Quality indicator – The nose


In FMCG it could be a range of personal products which sell because they appeal to the consumers’ senses. It could be the freshness of a particular biscuit, the flavor that emanates when a packet of wafers is torn open, the aroma of tea brewing, or the fragrance of deodorants, gels, soaps and shampoos.

HLL had a long history of developing new fragrances through an exclusive research center in Mumbai, India with utmost concentration on bathing soaps. One can get all sorts of pleasant odors when passing close to the R&D center at Mumbai, This shows the importance the company has given to the quality that can be detected by nose.

The sense of smell particularly associated with food items is evocative. Consumers of particularly high quality basmati rice can make out from the smell and not from the price, the quality of the commodity.

There is another commodity which is judged by smell to assess the quality that is Ghee (as is well used and well known in India and butter oil in countries like U.S.A). Before purchasing Ghee in bulk traders in India have a characteristic trait of applying a pinch of it on the back their wrists, rubbing gently and sniffing to check the quality aspect.

Smell could very well warn the consumer if the product is no longer fit for consumption. Such food items would definitely face consumer rejection.

Smelling before picking is an involuntary action with most people while choosing fruits from a local fruit vendor. Fruits sold in specialized retail stores are no exception to this rule.

Certain product odors literally run into generations. The smell of Dettol, Vicks, Odomos, to name a few have maintained their odors for years. It is quite possible then another product with a different smell in these categories may not go down well with consumers.

People get used to a personal product that has a particular smell. It could even be freshness in mint of tooth paste which is the first thing consumes sense before kick starting their day. No wonder then that medicated tooth pastes are just that medicinal in value and thus purchased only when there is a requirement.

HLL may have changed the packing and product features of its popular Liril soap. But the company has not changed its lemony fragrance which is what attracts consumers who are regular users.

Companies like HLL have a strategic tie up with a fragrance house to keep a tab on the latest tends in fragrance. This is derived in combination with extensive consume market research.

The company realizes that retaining of fragrance is as important as the fragrance itself.
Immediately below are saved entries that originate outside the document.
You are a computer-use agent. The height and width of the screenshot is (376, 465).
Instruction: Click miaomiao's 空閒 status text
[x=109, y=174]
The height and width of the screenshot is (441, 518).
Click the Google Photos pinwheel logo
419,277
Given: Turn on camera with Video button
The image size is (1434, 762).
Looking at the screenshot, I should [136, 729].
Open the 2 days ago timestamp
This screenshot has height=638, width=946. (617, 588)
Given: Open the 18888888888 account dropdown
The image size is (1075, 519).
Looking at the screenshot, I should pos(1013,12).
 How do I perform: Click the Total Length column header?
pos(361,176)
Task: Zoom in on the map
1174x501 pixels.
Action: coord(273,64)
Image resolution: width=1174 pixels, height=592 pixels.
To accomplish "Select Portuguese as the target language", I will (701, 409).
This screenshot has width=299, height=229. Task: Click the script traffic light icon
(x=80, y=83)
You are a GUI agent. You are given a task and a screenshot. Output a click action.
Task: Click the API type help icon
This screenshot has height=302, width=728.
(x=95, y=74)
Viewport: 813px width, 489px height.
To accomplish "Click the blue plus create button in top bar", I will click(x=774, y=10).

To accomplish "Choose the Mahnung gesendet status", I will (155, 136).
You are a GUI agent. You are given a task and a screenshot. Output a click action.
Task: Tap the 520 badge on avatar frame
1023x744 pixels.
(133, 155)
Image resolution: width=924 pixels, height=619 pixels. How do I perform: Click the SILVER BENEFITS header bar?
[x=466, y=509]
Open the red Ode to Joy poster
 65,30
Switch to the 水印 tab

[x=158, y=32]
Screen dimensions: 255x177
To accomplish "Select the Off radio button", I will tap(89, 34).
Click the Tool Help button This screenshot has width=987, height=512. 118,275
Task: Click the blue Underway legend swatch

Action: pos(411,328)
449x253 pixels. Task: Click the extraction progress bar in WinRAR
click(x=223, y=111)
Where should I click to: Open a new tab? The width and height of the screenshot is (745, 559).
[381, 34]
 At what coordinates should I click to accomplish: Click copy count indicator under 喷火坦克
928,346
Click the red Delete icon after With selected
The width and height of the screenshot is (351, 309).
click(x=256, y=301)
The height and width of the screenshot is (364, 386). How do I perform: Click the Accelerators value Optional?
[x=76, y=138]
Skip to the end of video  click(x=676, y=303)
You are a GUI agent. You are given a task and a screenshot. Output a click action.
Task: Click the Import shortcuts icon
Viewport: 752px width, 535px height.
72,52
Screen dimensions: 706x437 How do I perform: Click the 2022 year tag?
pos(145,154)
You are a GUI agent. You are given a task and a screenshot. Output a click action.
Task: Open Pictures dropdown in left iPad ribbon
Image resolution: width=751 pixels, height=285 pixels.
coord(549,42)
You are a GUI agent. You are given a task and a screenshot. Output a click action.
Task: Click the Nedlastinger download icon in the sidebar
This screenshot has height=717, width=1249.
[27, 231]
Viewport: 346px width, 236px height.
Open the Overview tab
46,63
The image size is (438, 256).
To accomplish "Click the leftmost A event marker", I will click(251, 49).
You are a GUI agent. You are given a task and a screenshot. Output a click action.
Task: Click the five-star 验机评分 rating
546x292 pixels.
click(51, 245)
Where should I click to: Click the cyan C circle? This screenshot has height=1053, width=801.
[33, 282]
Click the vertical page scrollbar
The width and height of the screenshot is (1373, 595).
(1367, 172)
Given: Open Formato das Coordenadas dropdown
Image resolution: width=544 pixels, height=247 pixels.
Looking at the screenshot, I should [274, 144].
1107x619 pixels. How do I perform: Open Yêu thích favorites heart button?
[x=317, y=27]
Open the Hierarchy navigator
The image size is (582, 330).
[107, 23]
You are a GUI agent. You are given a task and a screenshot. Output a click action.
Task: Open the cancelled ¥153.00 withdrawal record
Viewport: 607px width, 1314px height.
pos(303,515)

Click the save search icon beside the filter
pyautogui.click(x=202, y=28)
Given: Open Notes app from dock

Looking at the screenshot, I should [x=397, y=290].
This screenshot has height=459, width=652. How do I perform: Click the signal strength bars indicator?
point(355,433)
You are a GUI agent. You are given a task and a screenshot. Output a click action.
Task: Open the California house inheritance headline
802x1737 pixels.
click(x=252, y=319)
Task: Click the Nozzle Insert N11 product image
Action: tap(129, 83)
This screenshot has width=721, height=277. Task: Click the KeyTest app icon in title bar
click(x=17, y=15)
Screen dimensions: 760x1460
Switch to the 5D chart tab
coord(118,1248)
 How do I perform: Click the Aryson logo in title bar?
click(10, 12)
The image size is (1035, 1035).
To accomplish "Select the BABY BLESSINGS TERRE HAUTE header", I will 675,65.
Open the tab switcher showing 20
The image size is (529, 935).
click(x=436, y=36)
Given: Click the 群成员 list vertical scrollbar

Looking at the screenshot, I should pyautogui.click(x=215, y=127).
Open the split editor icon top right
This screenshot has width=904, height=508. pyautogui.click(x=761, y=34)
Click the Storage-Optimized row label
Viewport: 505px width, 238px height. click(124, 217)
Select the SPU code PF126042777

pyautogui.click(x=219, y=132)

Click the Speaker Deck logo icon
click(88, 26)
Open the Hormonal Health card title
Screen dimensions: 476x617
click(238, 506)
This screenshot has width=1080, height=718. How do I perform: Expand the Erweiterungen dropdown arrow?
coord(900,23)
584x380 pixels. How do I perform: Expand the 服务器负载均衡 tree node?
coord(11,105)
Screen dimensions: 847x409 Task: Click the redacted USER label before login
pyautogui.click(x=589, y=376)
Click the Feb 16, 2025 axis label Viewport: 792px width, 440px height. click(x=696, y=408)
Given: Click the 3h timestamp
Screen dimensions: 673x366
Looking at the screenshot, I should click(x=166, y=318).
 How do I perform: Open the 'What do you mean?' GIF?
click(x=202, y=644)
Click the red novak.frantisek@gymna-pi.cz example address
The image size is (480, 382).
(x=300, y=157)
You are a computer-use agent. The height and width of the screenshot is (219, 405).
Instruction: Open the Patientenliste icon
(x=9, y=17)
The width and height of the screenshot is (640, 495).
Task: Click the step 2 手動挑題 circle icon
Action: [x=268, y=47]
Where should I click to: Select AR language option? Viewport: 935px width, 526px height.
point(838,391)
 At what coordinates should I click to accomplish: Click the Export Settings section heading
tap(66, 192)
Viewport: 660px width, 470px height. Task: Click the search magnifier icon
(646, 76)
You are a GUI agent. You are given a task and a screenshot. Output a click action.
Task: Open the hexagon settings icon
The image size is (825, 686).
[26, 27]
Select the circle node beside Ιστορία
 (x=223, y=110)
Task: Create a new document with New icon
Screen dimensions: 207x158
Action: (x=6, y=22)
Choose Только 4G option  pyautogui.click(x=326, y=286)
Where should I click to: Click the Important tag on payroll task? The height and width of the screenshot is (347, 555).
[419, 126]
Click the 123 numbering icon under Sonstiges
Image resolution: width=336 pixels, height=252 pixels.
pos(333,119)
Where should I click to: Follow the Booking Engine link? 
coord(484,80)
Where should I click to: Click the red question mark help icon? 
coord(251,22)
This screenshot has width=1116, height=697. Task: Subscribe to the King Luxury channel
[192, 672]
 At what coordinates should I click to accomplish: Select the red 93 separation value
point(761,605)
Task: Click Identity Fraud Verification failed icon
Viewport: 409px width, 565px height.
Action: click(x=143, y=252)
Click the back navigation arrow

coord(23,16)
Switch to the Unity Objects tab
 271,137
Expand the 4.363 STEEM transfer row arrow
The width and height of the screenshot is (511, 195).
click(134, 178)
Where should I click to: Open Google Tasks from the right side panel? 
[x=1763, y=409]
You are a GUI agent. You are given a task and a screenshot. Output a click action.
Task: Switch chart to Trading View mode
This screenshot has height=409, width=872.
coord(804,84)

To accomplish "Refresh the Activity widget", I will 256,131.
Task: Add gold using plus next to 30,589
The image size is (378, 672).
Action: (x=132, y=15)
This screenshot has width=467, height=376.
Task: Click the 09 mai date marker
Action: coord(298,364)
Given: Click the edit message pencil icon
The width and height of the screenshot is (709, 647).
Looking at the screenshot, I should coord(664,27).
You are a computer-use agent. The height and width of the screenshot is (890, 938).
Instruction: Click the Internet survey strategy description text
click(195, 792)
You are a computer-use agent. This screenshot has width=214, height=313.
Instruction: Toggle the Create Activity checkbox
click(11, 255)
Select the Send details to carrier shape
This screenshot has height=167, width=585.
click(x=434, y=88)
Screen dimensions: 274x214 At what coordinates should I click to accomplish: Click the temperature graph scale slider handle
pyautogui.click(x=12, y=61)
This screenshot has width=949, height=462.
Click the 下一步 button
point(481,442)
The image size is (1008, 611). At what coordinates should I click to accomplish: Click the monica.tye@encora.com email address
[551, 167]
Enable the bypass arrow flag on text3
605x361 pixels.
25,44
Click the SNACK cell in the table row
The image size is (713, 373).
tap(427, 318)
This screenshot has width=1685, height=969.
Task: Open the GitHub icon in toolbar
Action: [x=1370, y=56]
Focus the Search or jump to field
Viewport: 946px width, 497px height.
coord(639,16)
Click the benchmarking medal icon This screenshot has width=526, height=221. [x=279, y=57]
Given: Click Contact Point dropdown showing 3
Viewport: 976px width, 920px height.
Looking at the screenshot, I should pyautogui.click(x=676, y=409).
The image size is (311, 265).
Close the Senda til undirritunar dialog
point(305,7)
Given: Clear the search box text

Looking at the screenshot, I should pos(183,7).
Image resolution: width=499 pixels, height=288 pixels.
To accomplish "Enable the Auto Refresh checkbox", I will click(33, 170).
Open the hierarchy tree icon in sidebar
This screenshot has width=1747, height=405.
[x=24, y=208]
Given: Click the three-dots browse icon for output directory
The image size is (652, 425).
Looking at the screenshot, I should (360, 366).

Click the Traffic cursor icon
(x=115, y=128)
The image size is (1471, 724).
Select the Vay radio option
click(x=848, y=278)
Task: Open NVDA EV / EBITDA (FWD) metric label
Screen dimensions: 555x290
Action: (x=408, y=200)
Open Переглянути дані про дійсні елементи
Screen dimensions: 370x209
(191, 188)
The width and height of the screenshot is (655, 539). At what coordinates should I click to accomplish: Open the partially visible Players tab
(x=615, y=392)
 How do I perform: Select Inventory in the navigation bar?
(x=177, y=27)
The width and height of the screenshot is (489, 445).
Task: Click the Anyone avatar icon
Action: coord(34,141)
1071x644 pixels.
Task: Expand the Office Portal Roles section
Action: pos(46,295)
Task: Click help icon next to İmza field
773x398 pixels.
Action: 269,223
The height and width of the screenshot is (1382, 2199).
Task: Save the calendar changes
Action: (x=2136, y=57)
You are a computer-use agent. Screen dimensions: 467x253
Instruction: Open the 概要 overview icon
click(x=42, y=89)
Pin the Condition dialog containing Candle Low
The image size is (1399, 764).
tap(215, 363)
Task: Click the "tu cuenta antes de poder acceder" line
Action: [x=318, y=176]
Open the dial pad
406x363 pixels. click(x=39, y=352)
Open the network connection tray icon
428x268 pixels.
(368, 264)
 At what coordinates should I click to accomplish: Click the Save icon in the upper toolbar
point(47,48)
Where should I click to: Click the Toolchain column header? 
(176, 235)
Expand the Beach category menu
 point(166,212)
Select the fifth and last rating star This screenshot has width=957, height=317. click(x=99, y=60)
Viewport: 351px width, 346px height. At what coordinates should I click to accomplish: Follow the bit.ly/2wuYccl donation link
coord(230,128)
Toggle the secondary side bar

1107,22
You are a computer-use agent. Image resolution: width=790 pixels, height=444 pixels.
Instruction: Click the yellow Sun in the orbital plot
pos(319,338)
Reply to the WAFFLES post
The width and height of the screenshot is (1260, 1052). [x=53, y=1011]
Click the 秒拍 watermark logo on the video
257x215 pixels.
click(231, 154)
Research has helped HLL in understanding that a feeling ir experience of fragrance is also important.

The power of smell even extends to multiplexes, reputed international Airports and even prestigious super fast long distance express trains. A number of people venture out on holidays in trains which they feel gives hem a sense of completeness to their holiday.

Other examples in this category are Pears glycerin soap with variants where the smell could make dedicated loyal customers. So its not an exaggeration to say nose detect quality and consumer uses he same time and again.